Work instruction >> Could you print every line from the first one of the records below through the line containing "[dialog] (62, 1288)", with both included and nothing else?

Task inputs >>

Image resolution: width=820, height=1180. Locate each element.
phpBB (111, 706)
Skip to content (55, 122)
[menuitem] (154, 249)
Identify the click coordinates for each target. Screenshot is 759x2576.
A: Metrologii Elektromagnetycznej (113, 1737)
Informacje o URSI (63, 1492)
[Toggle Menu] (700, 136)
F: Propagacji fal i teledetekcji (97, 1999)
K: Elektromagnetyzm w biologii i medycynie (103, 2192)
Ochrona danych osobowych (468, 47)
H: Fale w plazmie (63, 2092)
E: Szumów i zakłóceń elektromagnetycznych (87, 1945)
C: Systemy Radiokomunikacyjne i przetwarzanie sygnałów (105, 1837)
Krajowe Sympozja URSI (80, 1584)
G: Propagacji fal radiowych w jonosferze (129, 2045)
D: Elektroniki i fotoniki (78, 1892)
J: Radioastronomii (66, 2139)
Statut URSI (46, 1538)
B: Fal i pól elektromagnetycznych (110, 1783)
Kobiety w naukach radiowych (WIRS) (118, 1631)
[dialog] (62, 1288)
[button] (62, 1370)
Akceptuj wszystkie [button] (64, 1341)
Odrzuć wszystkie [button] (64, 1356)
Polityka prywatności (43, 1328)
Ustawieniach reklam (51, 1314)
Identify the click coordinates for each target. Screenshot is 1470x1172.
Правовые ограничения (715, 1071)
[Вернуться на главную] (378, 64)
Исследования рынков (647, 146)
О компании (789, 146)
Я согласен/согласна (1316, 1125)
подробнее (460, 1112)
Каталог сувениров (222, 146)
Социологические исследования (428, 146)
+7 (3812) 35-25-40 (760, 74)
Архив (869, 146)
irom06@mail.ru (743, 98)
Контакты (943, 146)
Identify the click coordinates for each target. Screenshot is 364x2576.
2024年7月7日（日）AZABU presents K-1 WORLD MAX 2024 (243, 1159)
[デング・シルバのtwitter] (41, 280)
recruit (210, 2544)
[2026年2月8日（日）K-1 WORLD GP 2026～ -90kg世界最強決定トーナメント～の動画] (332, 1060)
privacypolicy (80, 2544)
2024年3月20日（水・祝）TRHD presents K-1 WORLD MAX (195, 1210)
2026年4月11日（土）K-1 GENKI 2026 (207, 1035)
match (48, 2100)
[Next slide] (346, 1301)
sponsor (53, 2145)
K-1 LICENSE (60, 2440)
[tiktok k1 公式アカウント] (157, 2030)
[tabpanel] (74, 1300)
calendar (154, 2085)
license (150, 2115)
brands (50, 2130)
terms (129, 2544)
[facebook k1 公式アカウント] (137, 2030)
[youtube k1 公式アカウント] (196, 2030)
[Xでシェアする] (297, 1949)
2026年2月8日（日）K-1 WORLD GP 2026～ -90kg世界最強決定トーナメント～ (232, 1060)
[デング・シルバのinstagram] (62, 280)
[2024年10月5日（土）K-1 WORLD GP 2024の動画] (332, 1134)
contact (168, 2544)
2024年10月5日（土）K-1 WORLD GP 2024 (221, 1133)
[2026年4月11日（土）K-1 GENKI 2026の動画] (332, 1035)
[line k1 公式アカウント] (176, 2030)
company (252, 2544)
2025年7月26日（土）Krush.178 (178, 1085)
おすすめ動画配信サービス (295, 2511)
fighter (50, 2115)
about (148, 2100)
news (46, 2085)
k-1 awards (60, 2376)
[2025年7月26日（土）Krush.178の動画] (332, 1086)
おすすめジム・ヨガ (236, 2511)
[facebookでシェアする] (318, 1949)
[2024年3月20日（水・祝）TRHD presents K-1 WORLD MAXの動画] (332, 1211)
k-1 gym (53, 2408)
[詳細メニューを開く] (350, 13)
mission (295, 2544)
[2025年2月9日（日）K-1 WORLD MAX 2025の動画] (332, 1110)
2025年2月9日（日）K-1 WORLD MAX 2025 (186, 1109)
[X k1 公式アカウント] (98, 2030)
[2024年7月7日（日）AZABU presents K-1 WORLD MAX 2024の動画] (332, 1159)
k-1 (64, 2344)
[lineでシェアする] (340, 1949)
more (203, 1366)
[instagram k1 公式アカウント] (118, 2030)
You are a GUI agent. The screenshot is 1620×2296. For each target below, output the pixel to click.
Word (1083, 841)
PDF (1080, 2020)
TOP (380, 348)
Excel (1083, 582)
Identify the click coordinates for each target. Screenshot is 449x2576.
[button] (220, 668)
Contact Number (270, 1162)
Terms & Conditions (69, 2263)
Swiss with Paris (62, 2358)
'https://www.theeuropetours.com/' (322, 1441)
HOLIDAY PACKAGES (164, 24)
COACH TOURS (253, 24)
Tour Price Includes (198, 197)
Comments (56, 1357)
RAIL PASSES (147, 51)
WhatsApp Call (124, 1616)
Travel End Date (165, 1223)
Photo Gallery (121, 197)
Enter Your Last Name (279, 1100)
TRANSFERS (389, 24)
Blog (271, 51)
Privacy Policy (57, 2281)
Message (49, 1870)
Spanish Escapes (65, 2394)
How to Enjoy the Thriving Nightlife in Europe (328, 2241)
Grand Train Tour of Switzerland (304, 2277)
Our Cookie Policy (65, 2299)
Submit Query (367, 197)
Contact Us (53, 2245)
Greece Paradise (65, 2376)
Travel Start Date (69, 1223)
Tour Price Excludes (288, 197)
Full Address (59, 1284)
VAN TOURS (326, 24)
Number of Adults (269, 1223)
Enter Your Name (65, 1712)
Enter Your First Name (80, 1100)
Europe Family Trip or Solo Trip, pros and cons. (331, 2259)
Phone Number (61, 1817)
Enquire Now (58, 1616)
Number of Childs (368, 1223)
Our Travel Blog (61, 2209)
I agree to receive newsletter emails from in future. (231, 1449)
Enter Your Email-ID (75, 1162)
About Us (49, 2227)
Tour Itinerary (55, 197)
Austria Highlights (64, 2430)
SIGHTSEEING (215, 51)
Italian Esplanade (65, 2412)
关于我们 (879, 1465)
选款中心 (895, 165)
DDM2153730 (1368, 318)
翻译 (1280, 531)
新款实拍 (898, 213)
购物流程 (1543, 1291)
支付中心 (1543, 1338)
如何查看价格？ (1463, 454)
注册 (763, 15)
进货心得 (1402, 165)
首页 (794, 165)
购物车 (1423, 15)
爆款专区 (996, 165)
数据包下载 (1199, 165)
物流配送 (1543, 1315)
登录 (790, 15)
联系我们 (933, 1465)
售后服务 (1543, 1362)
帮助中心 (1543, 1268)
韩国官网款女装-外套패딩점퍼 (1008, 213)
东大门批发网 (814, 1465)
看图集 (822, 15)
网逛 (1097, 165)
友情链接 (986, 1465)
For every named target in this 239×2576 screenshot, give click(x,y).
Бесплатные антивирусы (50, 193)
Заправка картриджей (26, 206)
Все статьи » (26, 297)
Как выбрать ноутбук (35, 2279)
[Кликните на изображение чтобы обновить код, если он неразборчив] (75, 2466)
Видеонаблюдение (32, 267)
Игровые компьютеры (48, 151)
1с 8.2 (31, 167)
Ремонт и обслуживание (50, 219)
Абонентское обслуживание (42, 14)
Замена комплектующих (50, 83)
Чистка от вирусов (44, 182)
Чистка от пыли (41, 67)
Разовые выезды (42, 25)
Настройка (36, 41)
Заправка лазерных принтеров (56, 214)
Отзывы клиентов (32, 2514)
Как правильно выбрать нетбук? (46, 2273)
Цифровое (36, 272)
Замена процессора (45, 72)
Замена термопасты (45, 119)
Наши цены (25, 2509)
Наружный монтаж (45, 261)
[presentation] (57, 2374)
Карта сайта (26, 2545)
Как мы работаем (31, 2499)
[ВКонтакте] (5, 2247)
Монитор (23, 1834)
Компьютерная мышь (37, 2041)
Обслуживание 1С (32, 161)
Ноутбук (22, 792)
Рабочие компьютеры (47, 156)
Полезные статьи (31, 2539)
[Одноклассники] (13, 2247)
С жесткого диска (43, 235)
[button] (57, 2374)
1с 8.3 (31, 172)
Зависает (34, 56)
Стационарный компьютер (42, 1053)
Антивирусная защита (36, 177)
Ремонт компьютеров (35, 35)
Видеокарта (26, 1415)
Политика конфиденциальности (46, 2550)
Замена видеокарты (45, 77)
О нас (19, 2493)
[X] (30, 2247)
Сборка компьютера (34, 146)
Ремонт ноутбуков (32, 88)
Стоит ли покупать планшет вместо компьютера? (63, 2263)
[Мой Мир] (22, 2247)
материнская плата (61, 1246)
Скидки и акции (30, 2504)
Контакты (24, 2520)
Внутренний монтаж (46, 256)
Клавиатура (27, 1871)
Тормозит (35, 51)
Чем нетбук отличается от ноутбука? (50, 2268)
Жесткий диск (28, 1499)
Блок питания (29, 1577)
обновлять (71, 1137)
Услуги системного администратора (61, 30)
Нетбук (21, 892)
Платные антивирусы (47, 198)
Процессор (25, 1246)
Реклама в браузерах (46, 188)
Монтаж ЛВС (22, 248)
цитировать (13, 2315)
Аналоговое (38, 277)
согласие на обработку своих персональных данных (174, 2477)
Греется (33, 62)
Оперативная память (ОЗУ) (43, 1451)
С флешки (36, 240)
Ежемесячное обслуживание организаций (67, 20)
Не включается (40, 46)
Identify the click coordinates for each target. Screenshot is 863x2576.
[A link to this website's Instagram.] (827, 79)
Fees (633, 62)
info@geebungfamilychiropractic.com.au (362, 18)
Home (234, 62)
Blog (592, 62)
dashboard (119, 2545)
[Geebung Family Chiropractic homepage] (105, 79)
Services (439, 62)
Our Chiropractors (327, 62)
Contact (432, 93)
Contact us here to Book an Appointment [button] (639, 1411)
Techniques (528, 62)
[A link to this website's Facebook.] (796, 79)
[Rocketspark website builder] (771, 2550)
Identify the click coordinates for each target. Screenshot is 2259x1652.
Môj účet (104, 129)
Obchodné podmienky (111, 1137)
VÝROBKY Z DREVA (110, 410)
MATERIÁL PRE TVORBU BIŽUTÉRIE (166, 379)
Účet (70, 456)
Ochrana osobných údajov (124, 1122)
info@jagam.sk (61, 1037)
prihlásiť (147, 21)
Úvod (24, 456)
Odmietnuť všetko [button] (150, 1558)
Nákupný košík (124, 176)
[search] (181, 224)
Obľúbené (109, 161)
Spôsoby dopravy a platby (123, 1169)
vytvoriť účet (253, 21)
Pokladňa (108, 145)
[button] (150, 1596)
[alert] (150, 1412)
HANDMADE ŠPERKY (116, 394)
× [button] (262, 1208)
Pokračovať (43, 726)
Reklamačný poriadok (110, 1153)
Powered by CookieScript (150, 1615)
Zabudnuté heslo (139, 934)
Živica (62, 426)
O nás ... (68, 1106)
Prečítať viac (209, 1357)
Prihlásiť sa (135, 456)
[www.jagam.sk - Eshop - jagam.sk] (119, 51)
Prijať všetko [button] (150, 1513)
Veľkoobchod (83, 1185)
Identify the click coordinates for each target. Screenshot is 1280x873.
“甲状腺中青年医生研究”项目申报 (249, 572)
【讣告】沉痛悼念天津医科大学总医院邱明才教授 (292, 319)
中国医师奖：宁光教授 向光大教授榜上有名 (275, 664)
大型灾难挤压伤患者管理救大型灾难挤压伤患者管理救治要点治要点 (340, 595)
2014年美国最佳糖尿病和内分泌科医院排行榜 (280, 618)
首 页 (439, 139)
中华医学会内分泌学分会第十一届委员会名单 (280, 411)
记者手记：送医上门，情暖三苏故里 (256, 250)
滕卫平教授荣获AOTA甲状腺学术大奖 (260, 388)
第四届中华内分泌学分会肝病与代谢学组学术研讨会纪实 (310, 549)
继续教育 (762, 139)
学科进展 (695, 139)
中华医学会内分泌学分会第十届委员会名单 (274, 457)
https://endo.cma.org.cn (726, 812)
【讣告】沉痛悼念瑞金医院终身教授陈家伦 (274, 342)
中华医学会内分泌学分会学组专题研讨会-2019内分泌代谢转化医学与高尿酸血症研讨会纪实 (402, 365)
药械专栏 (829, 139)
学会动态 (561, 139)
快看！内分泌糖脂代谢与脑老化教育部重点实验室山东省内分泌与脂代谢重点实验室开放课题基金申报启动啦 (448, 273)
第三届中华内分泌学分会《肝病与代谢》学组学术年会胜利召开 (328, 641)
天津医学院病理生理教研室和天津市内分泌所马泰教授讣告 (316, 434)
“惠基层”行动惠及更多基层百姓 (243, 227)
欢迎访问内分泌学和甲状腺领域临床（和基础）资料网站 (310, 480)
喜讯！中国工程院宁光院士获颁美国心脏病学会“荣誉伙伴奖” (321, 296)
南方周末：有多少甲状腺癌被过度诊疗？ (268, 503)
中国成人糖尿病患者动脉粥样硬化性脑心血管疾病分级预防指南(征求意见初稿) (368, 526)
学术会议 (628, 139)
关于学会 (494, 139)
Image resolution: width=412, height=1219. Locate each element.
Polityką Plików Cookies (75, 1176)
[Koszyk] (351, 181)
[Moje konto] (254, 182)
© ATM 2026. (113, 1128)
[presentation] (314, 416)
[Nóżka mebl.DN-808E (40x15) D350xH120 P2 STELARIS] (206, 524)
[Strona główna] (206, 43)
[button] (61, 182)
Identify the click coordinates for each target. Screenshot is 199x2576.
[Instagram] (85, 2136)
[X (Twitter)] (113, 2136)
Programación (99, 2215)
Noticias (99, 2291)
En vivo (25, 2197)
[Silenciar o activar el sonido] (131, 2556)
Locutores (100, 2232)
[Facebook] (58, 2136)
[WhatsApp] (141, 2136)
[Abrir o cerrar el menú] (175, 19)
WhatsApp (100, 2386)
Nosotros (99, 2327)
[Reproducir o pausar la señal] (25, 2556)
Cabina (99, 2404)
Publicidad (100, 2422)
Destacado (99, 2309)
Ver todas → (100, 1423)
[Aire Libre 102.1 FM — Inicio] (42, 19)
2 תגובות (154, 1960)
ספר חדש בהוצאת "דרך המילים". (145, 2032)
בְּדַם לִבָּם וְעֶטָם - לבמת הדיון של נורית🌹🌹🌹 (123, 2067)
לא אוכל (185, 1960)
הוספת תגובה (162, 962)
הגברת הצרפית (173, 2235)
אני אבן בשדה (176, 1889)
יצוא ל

Your solution >>
Image resolution: width=820, height=1180. Locate each element.
phpBB (111, 706)
Skip to content (55, 122)
[menuitem] (154, 249)
Identify the click coordinates for each target. Screenshot is 759x2576.
A: Metrologii Elektromagnetycznej (113, 1737)
Informacje o URSI (63, 1492)
[Toggle Menu] (700, 136)
F: Propagacji fal i teledetekcji (97, 1999)
K: Elektromagnetyzm w biologii i medycynie (103, 2192)
Ochrona danych osobowych (468, 47)
H: Fale w plazmie (63, 2092)
E: Szumów i zakłóceń elektromagnetycznych (87, 1945)
C: Systemy Radiokomunikacyjne i przetwarzanie sygnałów (105, 1837)
Krajowe Sympozja URSI (80, 1584)
G: Propagacji fal radiowych w jonosferze (129, 2045)
D: Elektroniki i fotoniki (78, 1892)
J: Radioastronomii (66, 2139)
Statut URSI (46, 1538)
B: Fal i pól elektromagnetycznych (110, 1783)
Kobiety w naukach radiowych (WIRS) (118, 1631)
[dialog] (62, 1288)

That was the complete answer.